The four people, who were members of the Simunye Taxi Association, were gunned down at the Rainbow Shopping Centre around midday on Sunday.
It is alleged that two men driving in a white Audi hatchback opened fire before fleeing the scene.
At this stage no arrests have been made.
Gauteng MEC for public transport and roads infrastructure, Jacob Mamabolo, has since condemned the murders.
“We condemn those who orchestrated the murders which have robbed families of their loved ones. These elements are doing the taxi industry a disservice and continue projecting this industry as an inhumane and violent industry.
“We believe that those who continue using violence are becoming isolated in our province as more leaders in the taxi industry reject such barbaric methods in their business. While this incident is disheartening, it will not stop us in our efforts to rid the industry of murders,” said Mamabolo said in a statement.
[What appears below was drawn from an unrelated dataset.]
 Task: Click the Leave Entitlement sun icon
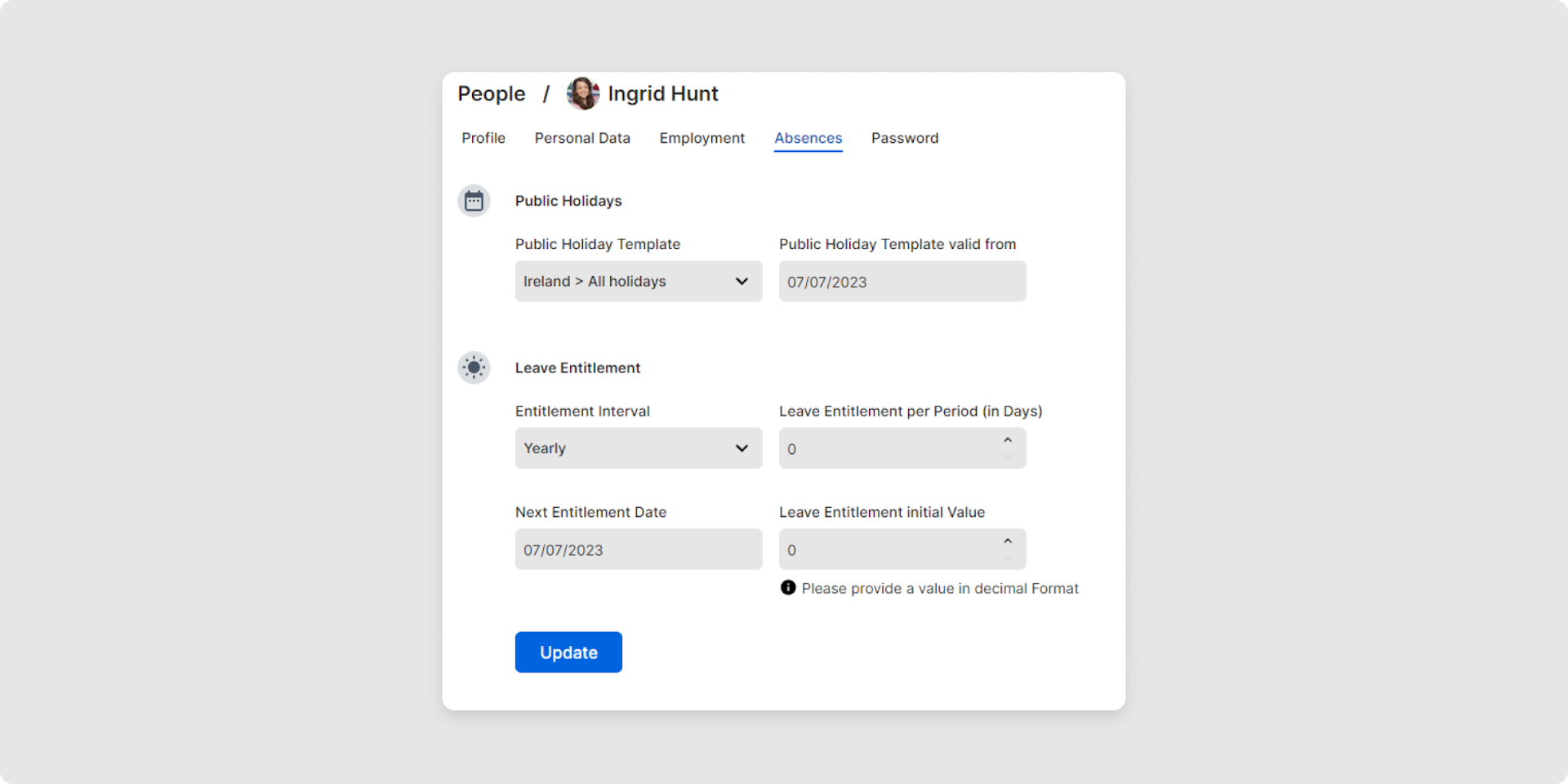click(474, 368)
Mamabolo said the provincial department of roads and transport had adopted an open-door policy that allowed taxi operators a platform to raise their concerns without the use of violence.
Cape Town taxi violence
Western Cape transport and public works MEC Daylin Mitchell last Friday announced tat the route B97 between Mbekweni/Paarl and Bellville would remain closed for a further two months from 25 September.
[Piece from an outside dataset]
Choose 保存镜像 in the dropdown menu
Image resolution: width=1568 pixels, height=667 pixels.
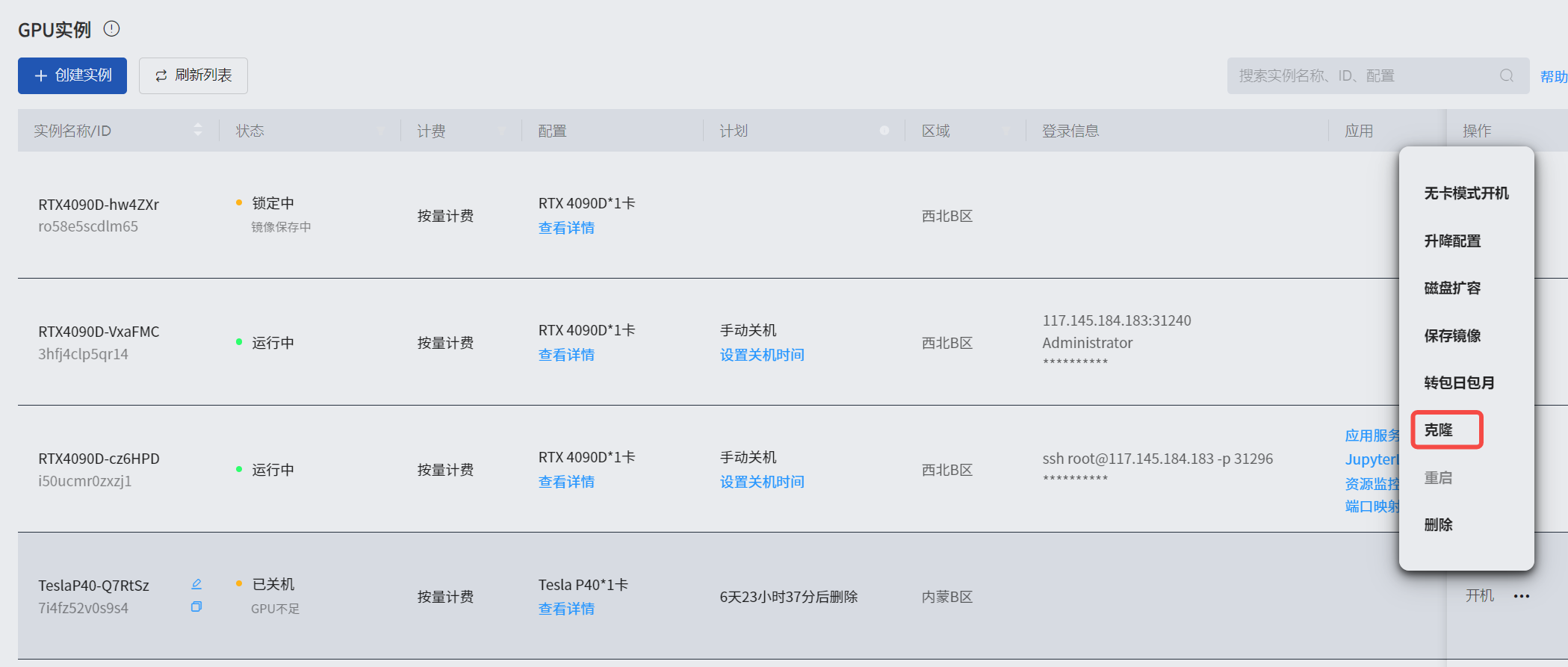[1452, 335]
In a statement, Mitchell said the decision was made due to the arbitration process between the Cape Amalgamated Taxi Association (Cata) and the Congress of Democratic Taxi Associations (Codeta) not yet being completed.
This is also due to ongoing illegal operations on the B97 route.
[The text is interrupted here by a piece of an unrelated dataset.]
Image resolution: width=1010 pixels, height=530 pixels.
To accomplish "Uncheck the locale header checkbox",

The route was initially closed in July due to ongoing taxi violence in Cape Town.
At the time, Saps and the South African National Defence Force (SANDF) members were deployed to restore order, while the provincial government attempted to broker peace between the Cata and Codeta associations.
Now the MEC has indicated that the arbitrator will wrap up the gathering of evidence at the end of September and would submit the report at the end of October.
“We expect implementation to take place during October, but parties have the option of applying to make the arbitration findings an order of court, which will take time,” he said.
Mitchell said more than 200 vehicles illegally operating on roads between Mbekweni and Paarl had already been impounded.
“A total of 229 vehicles illegally operating on roads between Mbekweni and Paarl but off the B97 route, have been impounded, so the situation is clearly not yet stable. The extension of the closure of the B97 route and associated ranks for a further two months will give the search for a lasting peace a viable chance,” he continued.
He added that the two taxi ranks in Mbekweni and an informal rank in Bellville would also remain closed for a further two months.
The taxi-related violence has left more than 80 people dead since January this year because of the route dispute between the two taxi associations.
Last week Wednesday, four men – who were operators part of Cata – were gunned down at a taxi rank in Joe Slovo in Milnerton.
Three people were killed on the scene of the shooting and a fourth victim died in hospital.
A suspect has been arrested in connection to the shooting and will appear at the Cape Town Magistrates Court on Tuesday.
The 41-year-old man was arrested by police on Monday and faces charges of murder and attempted murder.
“It is suspected that the shooting is linked to conflict within the taxi industry,” said police spokesperson Brigadier Novela Potelwa.
In a separate incident, there was another Cata operator from the Joe Slovo rank was shot and killed in Mfuleni two weeks ago, according to CapeTalk.
Meanwhile, Cata has since called on the Western Cape transport and public works department to quickly finalise the arbitration process.